講演・アスベスト被害と向き合った家族の歩み:影山小百合さん(中皮腫サポートキャラバン隊)

夫の経歴とアスベストとの接点

 私の主人は高校卒業後、地元の建設会社に就職いたしました。10代の頃は解体作業や増改築、新築工事など、多岐にわたる現場に従事していたようです。私とは主人が24歳の時に結婚し、3人の子供を育てながら、大工一筋で家族を支えてくれました。33歳で独立して一人親方となってからは、新築工事を専門としていました。中皮腫の原因となるアスベストを吸い込んだのは、おそらく様々な工事に関わっていた10代の頃ではないかと推測しています。

胸膜中皮腫の発症と診断の衝撃

 自宅を建て直し、25年の住宅ローンを完済したちょうどその月、主人に胸膜中皮腫が発覚しました。主人は57歳でした。一人親方として加入していた建設組合の健康診断で「胸水が溜まっている」と指摘されたことがきっかけでした。職業柄、アスベストによる中皮腫の疑いが早くから持たれ、診断は比較的スムーズに下りました。
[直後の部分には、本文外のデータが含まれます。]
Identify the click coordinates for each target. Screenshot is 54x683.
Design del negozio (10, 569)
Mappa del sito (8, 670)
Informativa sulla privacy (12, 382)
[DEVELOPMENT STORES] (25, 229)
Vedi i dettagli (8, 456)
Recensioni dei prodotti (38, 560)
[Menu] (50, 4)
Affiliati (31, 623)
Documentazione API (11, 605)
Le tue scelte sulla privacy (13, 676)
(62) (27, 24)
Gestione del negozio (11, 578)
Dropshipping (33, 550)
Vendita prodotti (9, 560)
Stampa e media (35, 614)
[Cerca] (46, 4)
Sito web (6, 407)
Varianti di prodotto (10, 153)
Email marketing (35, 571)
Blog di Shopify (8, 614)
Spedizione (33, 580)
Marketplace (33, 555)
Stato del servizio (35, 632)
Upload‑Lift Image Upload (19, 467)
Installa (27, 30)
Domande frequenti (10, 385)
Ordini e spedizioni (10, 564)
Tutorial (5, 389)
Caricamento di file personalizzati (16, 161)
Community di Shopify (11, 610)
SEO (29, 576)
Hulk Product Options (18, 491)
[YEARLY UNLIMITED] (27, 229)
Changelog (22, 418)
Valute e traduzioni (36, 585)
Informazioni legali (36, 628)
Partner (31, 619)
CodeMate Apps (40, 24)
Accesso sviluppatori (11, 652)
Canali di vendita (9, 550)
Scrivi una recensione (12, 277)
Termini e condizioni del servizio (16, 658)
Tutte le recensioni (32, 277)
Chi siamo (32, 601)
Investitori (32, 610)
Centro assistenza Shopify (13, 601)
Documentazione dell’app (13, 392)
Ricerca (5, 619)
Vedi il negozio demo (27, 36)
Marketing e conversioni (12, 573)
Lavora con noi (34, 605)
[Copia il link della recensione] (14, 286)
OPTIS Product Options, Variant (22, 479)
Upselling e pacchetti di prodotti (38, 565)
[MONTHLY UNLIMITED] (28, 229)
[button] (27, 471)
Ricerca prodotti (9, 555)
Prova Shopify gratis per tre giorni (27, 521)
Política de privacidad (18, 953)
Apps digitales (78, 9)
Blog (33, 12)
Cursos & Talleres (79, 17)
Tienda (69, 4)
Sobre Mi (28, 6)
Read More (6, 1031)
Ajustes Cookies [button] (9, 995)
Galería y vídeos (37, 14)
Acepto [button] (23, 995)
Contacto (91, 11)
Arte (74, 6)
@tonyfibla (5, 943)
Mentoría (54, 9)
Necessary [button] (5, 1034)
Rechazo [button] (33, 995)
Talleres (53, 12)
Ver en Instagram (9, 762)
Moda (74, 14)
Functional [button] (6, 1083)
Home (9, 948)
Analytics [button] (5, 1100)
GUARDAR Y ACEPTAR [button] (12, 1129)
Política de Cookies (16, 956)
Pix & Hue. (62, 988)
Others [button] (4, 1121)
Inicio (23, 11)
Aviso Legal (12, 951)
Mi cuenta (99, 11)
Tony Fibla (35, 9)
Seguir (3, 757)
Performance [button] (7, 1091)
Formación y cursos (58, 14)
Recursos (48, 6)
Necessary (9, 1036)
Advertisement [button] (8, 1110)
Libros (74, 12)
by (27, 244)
当時、中皮腫という病気について全く知識がありませんでしたが、医師から「癌よりも質の悪い病気だ」と告げられ、夫婦で呆然としたことを覚えています。

闘病生活と重なる別れ

 私たちは必死に病気について調べ、セカンドオピニオンを求めて日本で最も中皮腫患者を診ている兵庫県の病院を訪ねました。19年3月に胸膜剥離手術を受け、術前術後には抗がん剤治療も行いましたが、1年足らずで再発。再手術しましたが、折悪しく新型コロナウイルスの蔓延と重なり、外出もままならない日々が続きました。20年暮れには肺炎を発症し、酸素吸入が必要な状態となりました。21年は私たち家族にとって非常に過酷な年でした。6月に主人の母、7月に父が相次いで他界。主人も腹水が溜まって衰弱が進み、同年11月、60歳で息を引き取りました。

家族としての思いと教訓

 主人の闘病期間は丸3年でしたが、中皮腫は本当に理不尽な病気だと痛感しています。家族のために懸命に働いてきた結果がこれなのかとアスベストの恐ろしさを呪わずにはいられません。アスベストの影響は、吸い込んでから20年から40年という長い潜伏期間を経て現れます。また、喫煙者は非喫煙者に比べ肺がん発症リスクが50倍にも跳ね上がると言われています。私たち夫婦も以前は喫煙していましたが、病覚後はすぐに断ちました。

NPO法人中皮腫サポートキャラバン隊の活動

 現在、私は患者団体である「中皮腫サポートキャラバン隊」の活動に携わっています。この団体は、以下の3つのミッションを掲げています。
①中皮腫療法の確立/適切な医療情報の提供
②ピアサポートネットワークの構築/毎週水曜日の
 「ZOOMサロン」などを通じた患者・家族の交流
③石綿健康被害救済制度の改善/環境省・厚労省へ
 の制度改正交渉
 中皮腫は、患者本人だけでなく、支える家族にとっても大きな不安と孤独を伴う病気です。人との繋がりや正しい情報、良質な医療、そして安心できる保障。これらが揃うことで救われる思いがしました。

結びに代えて

 主人と最後に行った旅行先が、ここ山梨県の甲府でした。武田信玄の里で、二人で「病気に負けないように頑張ろう」と励まし合った思い出の地です。そのような場所で今日こうしてお話しできることを光栄に感じています。主人は亡くなってしまいましたが、今の自分があるのは主人のおかげだと日々感謝しています。同じ思いを抱える方々が少しでも安心できるよう、これからも活動を続けてまいります。